It's always a treat, especially at the well known Century Club, founded by many well-known elegant Jewish-German merchant immigrant mavens. How one wishes he could have participated in the weekly lunches my friend attended with such eminences the "Chairman," the secretary of Treasury, and the bearish hotelier and friend of Abelson.

My friend's schtick is called "The analysts don't know anything." It's a variant of the ever-fashionable "You people are the best in the world" that one often hears at cabaret performances. He delivers it to all the leading retailers each year, and if you butter him up, he'll tell it to you if it increases your self-esteem.

It starts, "I was once a merchant like you, before I was an analyst" (he ran a major manufacturing enterprise and was employer of my "better" right-hand man, Gunga Git. After much folderol it develops into: "and you know something, you're a lot smarter...a lot better than my current colleagues, the analysts who have never held a job in the REALLLLLL WORLD...the ones that never had to meet a payroll, and all they know is balance sheets and ratios."

He points out that retail sales comps are usually misleading because in January and July if the December and June have been good, then there's nothing left to sell in January or July. So "comps" are bad. But if the reverse, why then, "The comps are bang up."

"So when the stock goes down on bad comps, that's when I like to buy and you merchants know that but my friends don't." After a few twists and turns he ends with: "Guys, you're a lot smarter than we are. I tip my hat to you and I often wish I was still with you and Michael hadn't bought my firm away."

He's one of the world's most inspirational men. Truly the opposite of the Sage -- young-hearted in every way ...but his ideas deserve testing.

WHAT IS ASKED: In the passage about the analyst's speech to retailers, what is the friend's schtick called? The lines after this point are separate material with no connection to the passage.

SUPPLIED MATERIAL:
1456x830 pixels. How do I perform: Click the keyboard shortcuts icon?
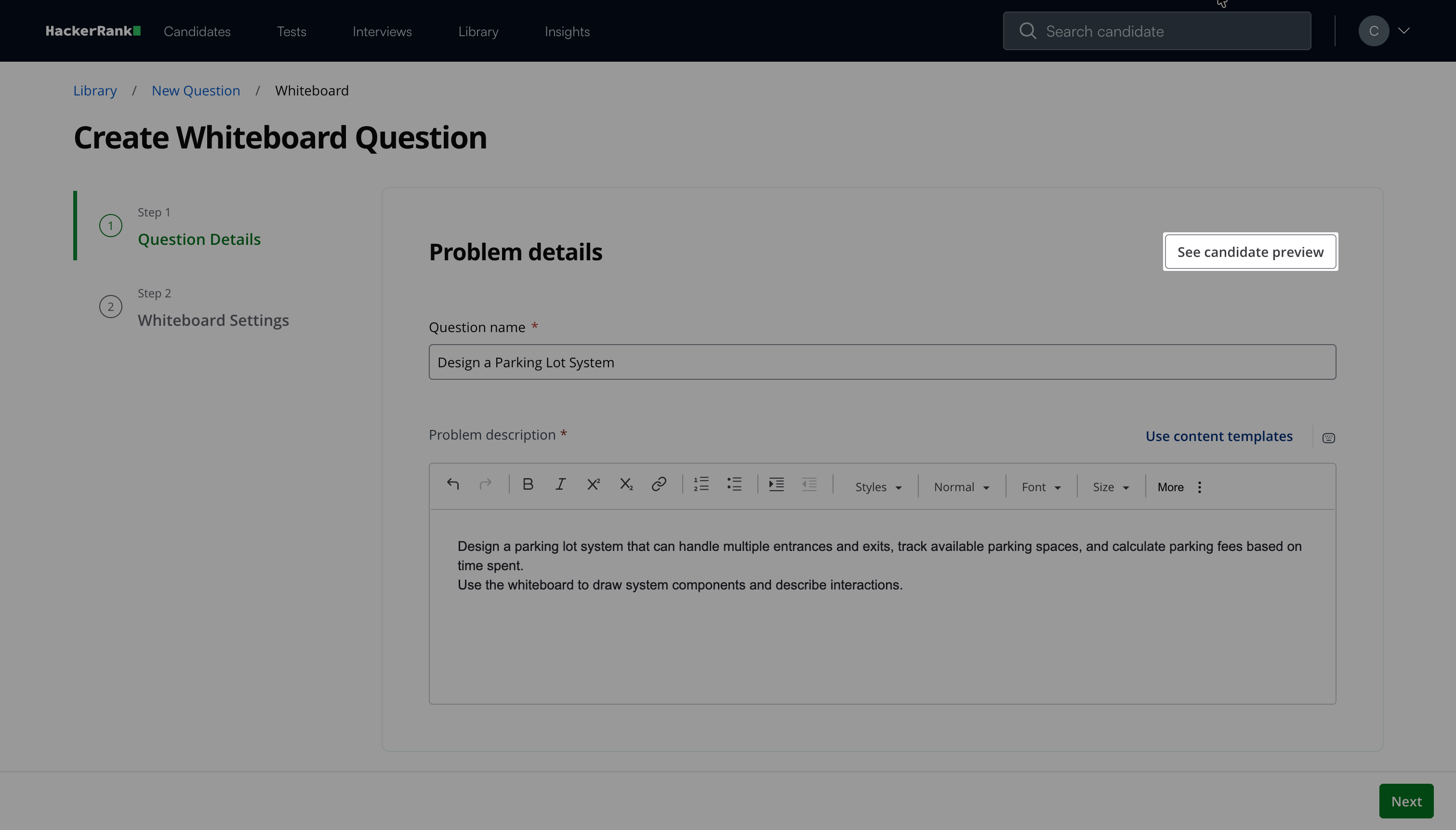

WRITTEN SOLUTION: "The analysts don't know anything."